The video is strangely cute.  I liked to cook all my life and got tired if it all my life, too. Every few months I just feel like eating out or just making a nice dinner only once during the week. Then, I'm back to loving it again.


----------



## fureverywhere (Feb 10, 2016)

I can bake amazing things, I can microwave interesting things...otherwise I leave the cooking to whoever wants to take a turn.


----------



## jujube (Feb 10, 2016)

What I DO like to cook is soup.  I love making a big pot of soup out of whatever I can scrounge up out of the refrigerator and pantry and then eating it for days.  Unfortunately, this does not go over well with the S.E.   He wants meals.....real meals....with meat and potatoes and vegetables.   Other than soup, my favorite recipe is _reservations_.


----------



## AprilT (Feb 10, 2016)

I just made a quick no fuss no bean chili, very delicious, I subscribe to a site and the recipe came earlier this week.  Brown ground meat of choice, add some cumin, add salsa from a jar.  But after watching the video, I decided to toss a low-carb taco into the micro-wave for a 1 minute, some sharp cheddar and lettuce and it was delish.  Next time I might use mild salsa, my mouth is still reeling from the medium salsa, imagine if I had used hot.  Yikes!  I did add a little garlic, chili and onion powder, which I don't believe it needed, just a habit I have of always at least adding extra garlic to most dishes.


----------



## fureverywhere (Feb 10, 2016)

Helpful hint when eating spicier things...drink something milky or milk based...horchata, Thai tea, lassi...puts out the fire in a nice way.


----------



## RadishRose (Feb 10, 2016)

AprilT said:


> I just made a quick no fuss no bean chili, very delicious, I subscribe to a site and the recipe came earlier this week.  Brown ground meat of choice, add some cumin, add salsa from a jar.  But after watching the video, I decided to toss a low-carb taco into the micro-wave for a 1 minute, some sharp cheddar and lettuce and it was delish.  Next time I might use mild salsa, my mouth is still reeling from the medium salsa, imagine if I had used hot.  Yikes!  I did add a little garlic, chili and onion powder, which I don't believe it needed, just a habit I have of always at least adding extra garlic to most dishes.

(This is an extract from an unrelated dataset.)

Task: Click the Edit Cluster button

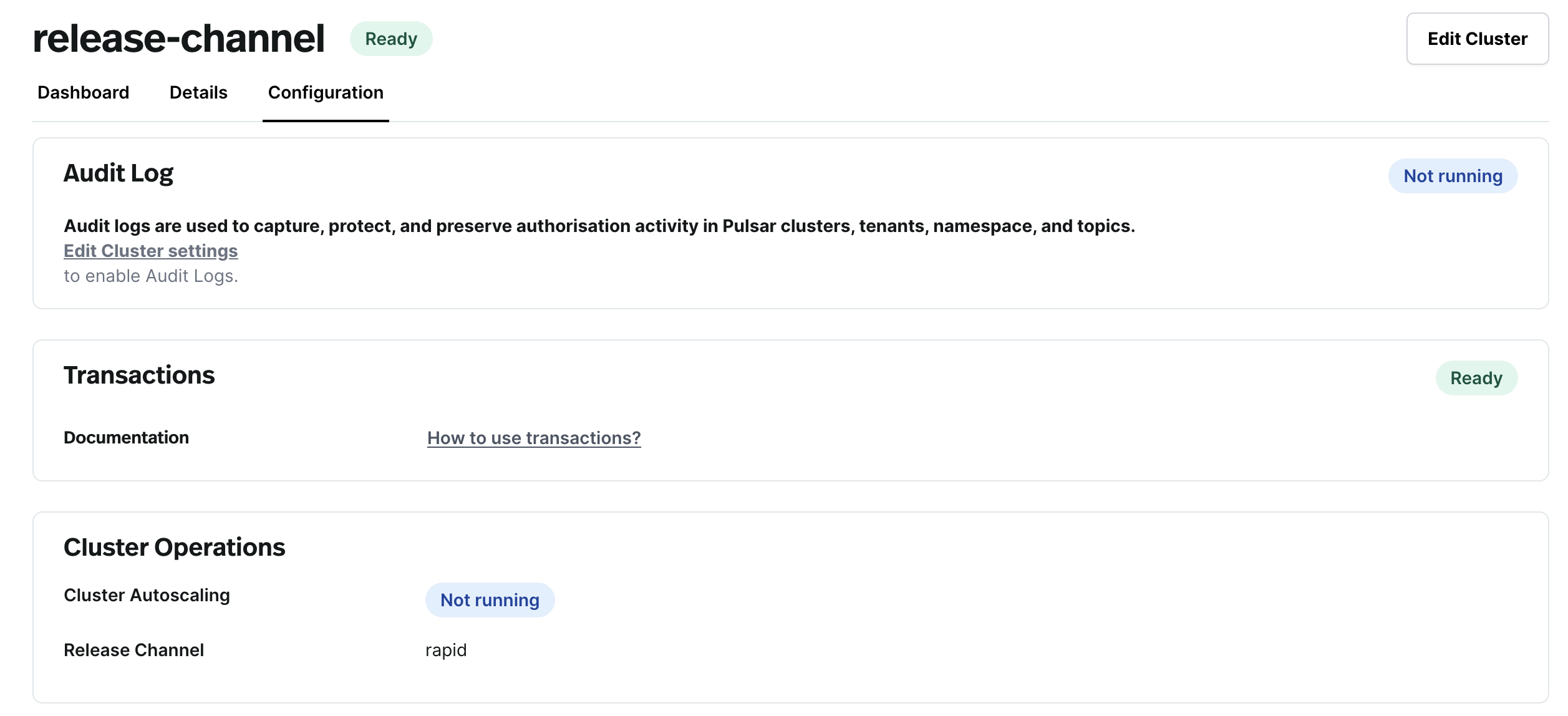Action: [x=1476, y=39]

 Although I like to cook fresh and from scratch, I also love quickie recipes like this and this sounds pretty darn good.

 AprilT, you're my kind of gal, add a little extra garlic to everything. I mean, you want things to taste good, right?


----------



## AprilT (Feb 10, 2016)

RadishRose said:


> Although I like to cook fresh and from scratch, I also love quickie recipes like this and this sounds pretty darn good.
> 
> AprilT, you're my kind of gal, add a little extra garlic to everything. I mean, you want things to taste good, right?

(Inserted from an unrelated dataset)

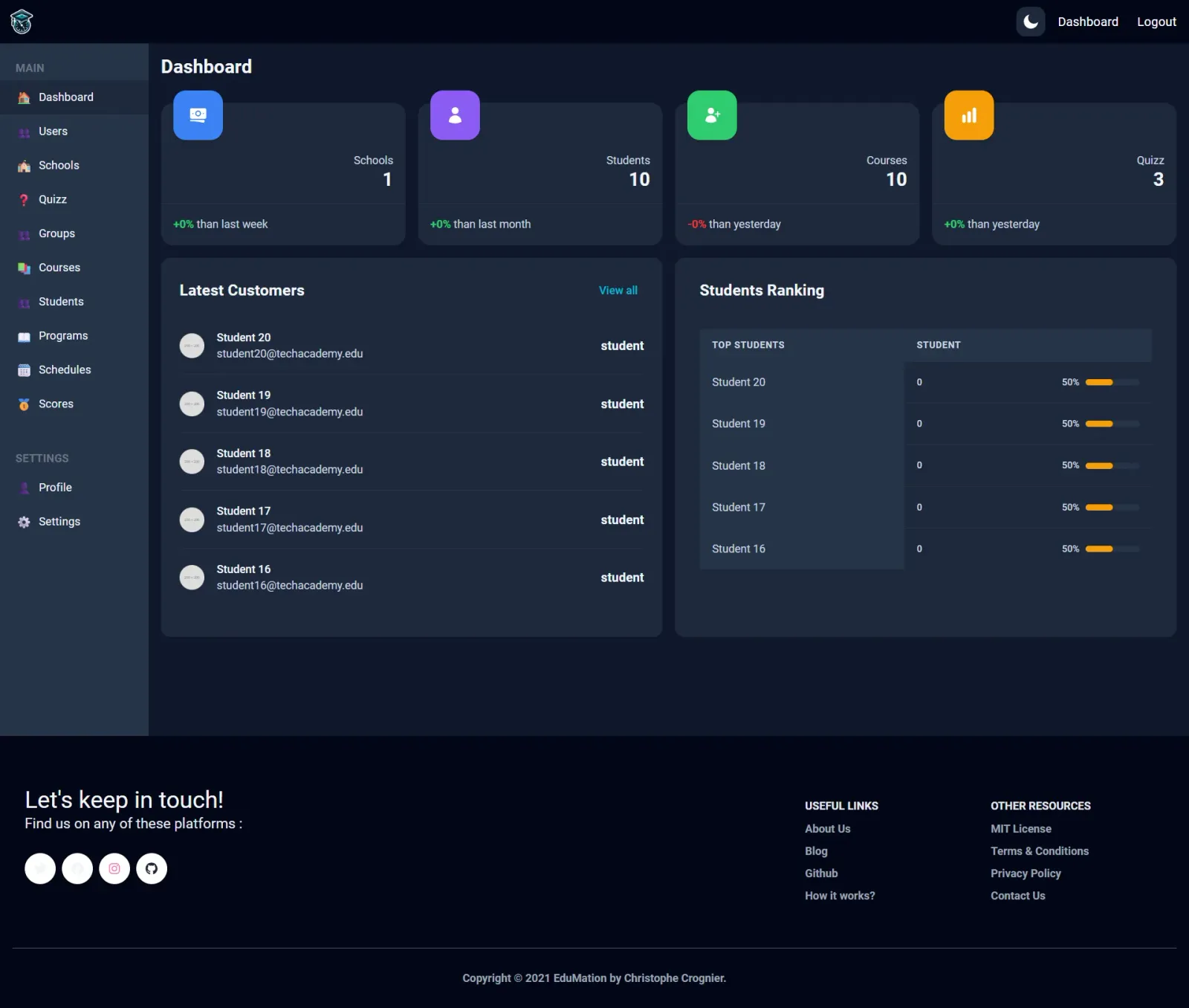This screenshot has width=1189, height=1008.
Task: Open the Instagram social icon
Action: [114, 868]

Indeed, I don't think I've ever said, there's too much garlic in this dish.    And that quick dish was pretty good.  I love good food, but, I just can't afford go out for fine dining, oh well, one of the things I miss about serial dating.  nthego:


----------



## Ameriscot (Feb 10, 2016)

I can't say I ever really enjoyed cooking, it was mostly something that had to be done.  I enjoy baking.  My husband likes to cook so he does 99% of the cooking at home.  I clean up.  Good deal.


----------